O conjunto de textos que uma coleção apresenta deve constituir-se como um instrumento eficaz de acesso do aluno ao mundo da escrita. Portanto, é imprescindível que, respeitado o nível de ensino em jogo, a coletânea ofereça ao aprendiz uma amostra o mais possível representativa desse universo. Logo:

 a seleção textual deve justificar-se pela qualidade da experiência de leitura que possa propiciar, e não pela possibilidade de exploração de conteúdos curriculares; os pseudotextos, criados única e exclusivamente com objetivos didáticos, são inaceitáveis;

 os gêneros discursivos presentes na coleção devem ser representativos da heterogeneidade do mundo da escrita, inclusive no que diz respeito a registros, estilos e variedades (sociais e regionais) do Português;

 os textos da tradição literária de língua portuguesa são imprescindíveis, especialmente os da literatura brasileira;

 os autores devem ser representativos de diferentes tendências, estilos e/ou movimentos;

 no caso dos volumes que compõem a coleção de Letramento e Alfabetização, a presença de textos da tradição e da literatura oral é imprescindível;

 também é imprescindível a presença de textos pertencentes a esferas socialmente mais significativas de uso da linguagem (como a jornalística, a científica etc.).;

 entre os textos selecionados, os integrais devem comparecer em quantidade significativa; no caso dos fragmentos, é de fundamental importância que a unidade esteja preservada e que os cortes sejam adequadamente assinalados;

 as fontes completas de cada texto ou fragmento precisam vir claramente indicadas;

 a coleção deve incentivar professores e alunos a buscarem textos e informações fora dos limites do próprio livro didático (BRASIL, 2015, p. 16).

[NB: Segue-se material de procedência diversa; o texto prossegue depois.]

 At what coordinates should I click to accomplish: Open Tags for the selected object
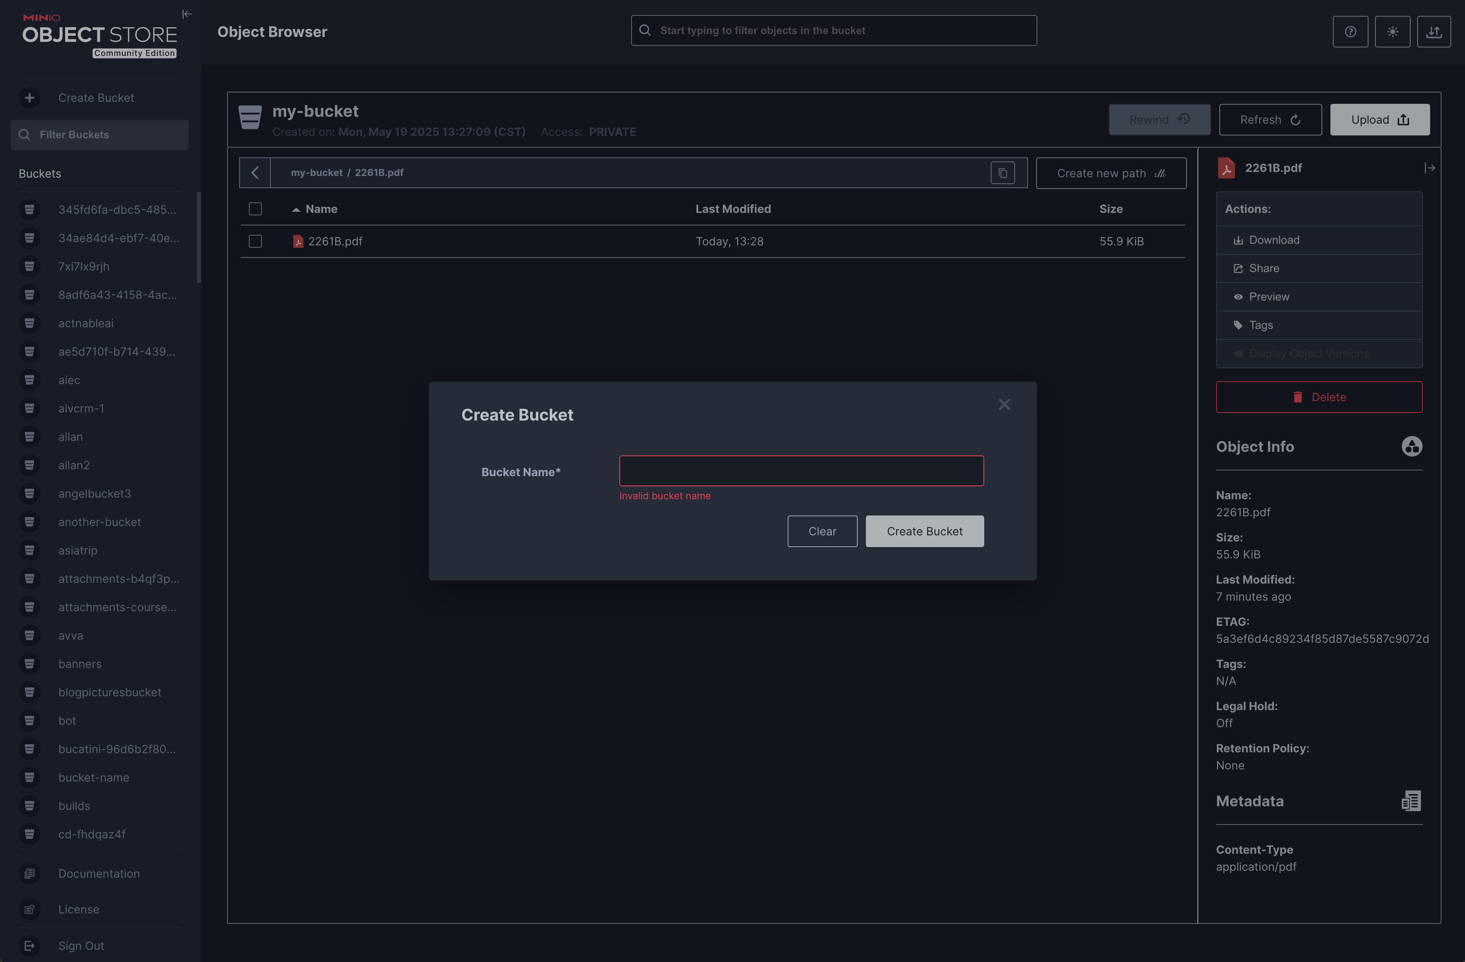tap(1259, 325)
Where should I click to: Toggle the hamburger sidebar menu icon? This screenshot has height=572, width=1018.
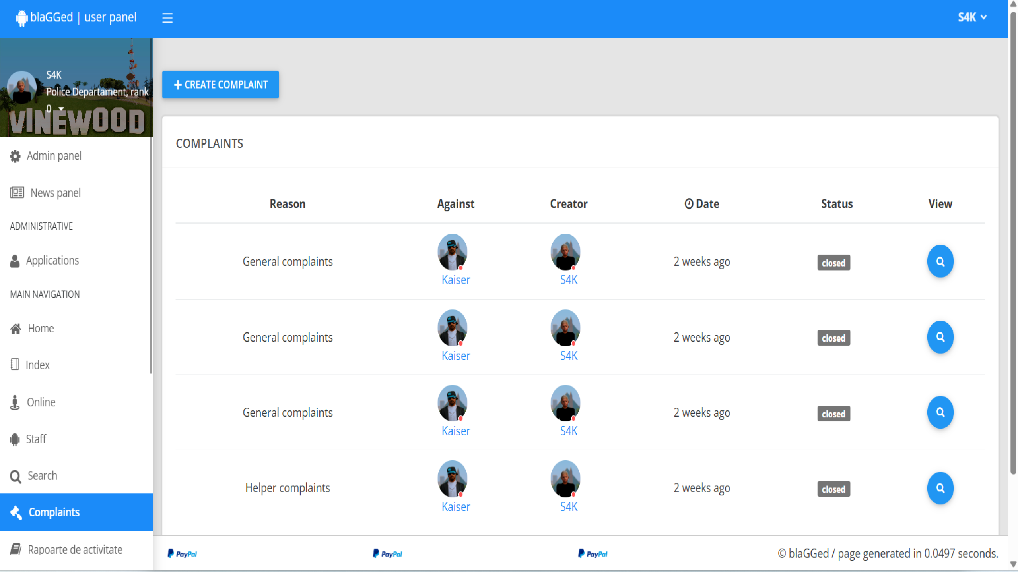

Como podemos observar, os critérios exigidos para que as coleções sejam aprovadas parecem cercear boa parte dos problemas que Soares (1999) associa à inadequação da escolarização da literatura infantil, especialmente no que diz respeito aos pseudotextos, às adaptações e à fragmentação.

Em relação aos pontos abordados nesta seção, salientamos que compreendemos, assim como Soares, que trabalhar com o texto literário ou com qualquer outro texto na escola é sim escolarizá-lo, pois a escola como instituição social cumpre a função de ensinar. O que precisamos compreender são outras questões.

Precisamos entender os modos como esta escolarização vem sendo feita e por que se faz desta ou daquela maneira. Precisamos compreender que concepções fundamentam as práticas e que funções elas cumprem ao se concretizarem no cotidiano escolar. Assim, nesta pesquisa, voltamos nosso olhar para as três instâncias de escolarização arroladas por Soares na interação com os agentes responsáveis por elas no chão da escola: a biblioteca da escola; a leitura e os livros de literatura; a leitura e o estudo de textos como componente básico das aulas de Português.